Akeem Moore, 22, a gifted footballer and aspiring rapper who performed under the name Tuggzy, was killed when a gunman burst into a garden in Croydon, opened fire and fled.

Another man was injured in the attack on October 7 last year.

Benjamin Wallace, 36, had been due to face trial at the Old Bailey on Monday but the case was dropped after the CPS ruled there was no longer a realistic prospect of conviction.

Duncan Atkinson QC said evidence given by Wallace’s then partner Florence Roche had been retracted and she had told officers she made the statement as she was “feeling vengeful”.

Mr Moore’s aunt Yvette Hinchley, 51, told the Standard: “We as a family are devastated and we don’t know what to do now. We are desperate to find the killer and get him behind bars.

“Akeem’s children are still very young.

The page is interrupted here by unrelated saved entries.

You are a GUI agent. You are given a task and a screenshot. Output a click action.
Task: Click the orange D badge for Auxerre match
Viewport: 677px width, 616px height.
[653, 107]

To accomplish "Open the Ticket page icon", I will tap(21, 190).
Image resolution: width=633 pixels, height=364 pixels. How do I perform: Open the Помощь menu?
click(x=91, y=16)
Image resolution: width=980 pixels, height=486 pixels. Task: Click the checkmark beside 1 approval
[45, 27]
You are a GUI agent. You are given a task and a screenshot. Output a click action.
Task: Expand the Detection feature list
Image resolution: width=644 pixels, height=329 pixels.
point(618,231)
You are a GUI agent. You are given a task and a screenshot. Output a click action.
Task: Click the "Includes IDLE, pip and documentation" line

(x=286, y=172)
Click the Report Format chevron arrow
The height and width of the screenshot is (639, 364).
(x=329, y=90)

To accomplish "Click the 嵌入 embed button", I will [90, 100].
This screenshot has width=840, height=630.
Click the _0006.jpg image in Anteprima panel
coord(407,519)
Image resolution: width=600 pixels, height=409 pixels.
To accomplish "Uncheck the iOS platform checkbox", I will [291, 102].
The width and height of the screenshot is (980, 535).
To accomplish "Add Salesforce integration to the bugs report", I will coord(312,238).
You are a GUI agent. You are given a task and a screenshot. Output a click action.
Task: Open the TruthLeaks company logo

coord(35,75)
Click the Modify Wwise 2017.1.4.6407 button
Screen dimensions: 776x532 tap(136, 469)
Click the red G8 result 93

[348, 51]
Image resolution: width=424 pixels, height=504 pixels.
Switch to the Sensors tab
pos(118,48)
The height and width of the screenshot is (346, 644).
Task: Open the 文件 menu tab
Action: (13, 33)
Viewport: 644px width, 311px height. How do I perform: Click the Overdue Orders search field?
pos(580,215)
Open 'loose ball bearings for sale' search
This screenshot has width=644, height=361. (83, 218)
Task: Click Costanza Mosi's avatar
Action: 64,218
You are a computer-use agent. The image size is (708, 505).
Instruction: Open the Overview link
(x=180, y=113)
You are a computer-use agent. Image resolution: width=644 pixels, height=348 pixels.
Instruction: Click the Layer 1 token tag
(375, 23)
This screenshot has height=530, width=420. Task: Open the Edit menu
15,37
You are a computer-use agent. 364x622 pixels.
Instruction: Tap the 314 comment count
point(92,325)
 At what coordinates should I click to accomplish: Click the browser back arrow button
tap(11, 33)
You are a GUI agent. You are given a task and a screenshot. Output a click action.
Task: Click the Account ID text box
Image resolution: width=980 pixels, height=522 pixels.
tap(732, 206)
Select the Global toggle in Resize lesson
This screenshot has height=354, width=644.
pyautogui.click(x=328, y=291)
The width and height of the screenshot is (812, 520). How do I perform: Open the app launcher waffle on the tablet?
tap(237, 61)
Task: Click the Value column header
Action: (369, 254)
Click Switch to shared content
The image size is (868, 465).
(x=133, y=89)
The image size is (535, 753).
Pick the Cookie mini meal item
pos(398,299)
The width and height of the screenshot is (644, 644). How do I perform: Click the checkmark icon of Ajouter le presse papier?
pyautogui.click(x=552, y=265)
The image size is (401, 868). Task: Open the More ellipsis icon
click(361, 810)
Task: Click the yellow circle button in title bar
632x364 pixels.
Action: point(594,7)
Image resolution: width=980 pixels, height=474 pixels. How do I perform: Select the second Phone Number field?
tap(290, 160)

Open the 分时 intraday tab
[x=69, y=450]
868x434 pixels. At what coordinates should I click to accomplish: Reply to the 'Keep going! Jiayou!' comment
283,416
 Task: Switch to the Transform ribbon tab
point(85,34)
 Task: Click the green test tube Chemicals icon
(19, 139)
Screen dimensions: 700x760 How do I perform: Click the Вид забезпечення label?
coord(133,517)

They don’t understand what happened and keep asking questions about him.

“They think their father is playing football up in heaven and all they want to do is go and play with him up there too.

“We need to get answers for them.”

At the Old Bailey, Mr Atkinson said Ms Roche had originally told detectives that Wallace “had come back after the shooting and had asked her to wash the tracksuit that he had been wearing, telling her that there was a boy’s brains on it.”

He said there was evidence from Ms Roche’s medical records which undermined her credibility, adding: “The Crown has concluded that that combination of factors means there is no longer a realistic prospect of conviction in relation to the counts of murder, attempted murder and possessing a firearm with intent to endanger life.”

Prosecutors had claimed that Wallace attacked Mr Moore and the other man after they “slighted” him during a violent altercation three days earlier.

The court was told that CCTV, telephone and cell site evidence established that Wallace was “in the vicinity” of Eastney Road at the time of the killing, but there were other suspects who could not be eliminated.

Richard Carey-Hughes QC, defending, said: “Mr Wallace has maintained vigorously and steadfastly his innocence to this charge, and maintains throughout that Florence Roche has a grudge against him.”

Judge Stephen Kramer said: “It is unusual for no evidence to be offered in a murder, let alone a murder by shooting, but I am satisfied that the appropriate course is the one suggested.”

Wallace, who spent six months on remand in Pentonville, thanked the judge after he recorded not guilty verdicts to the three charges.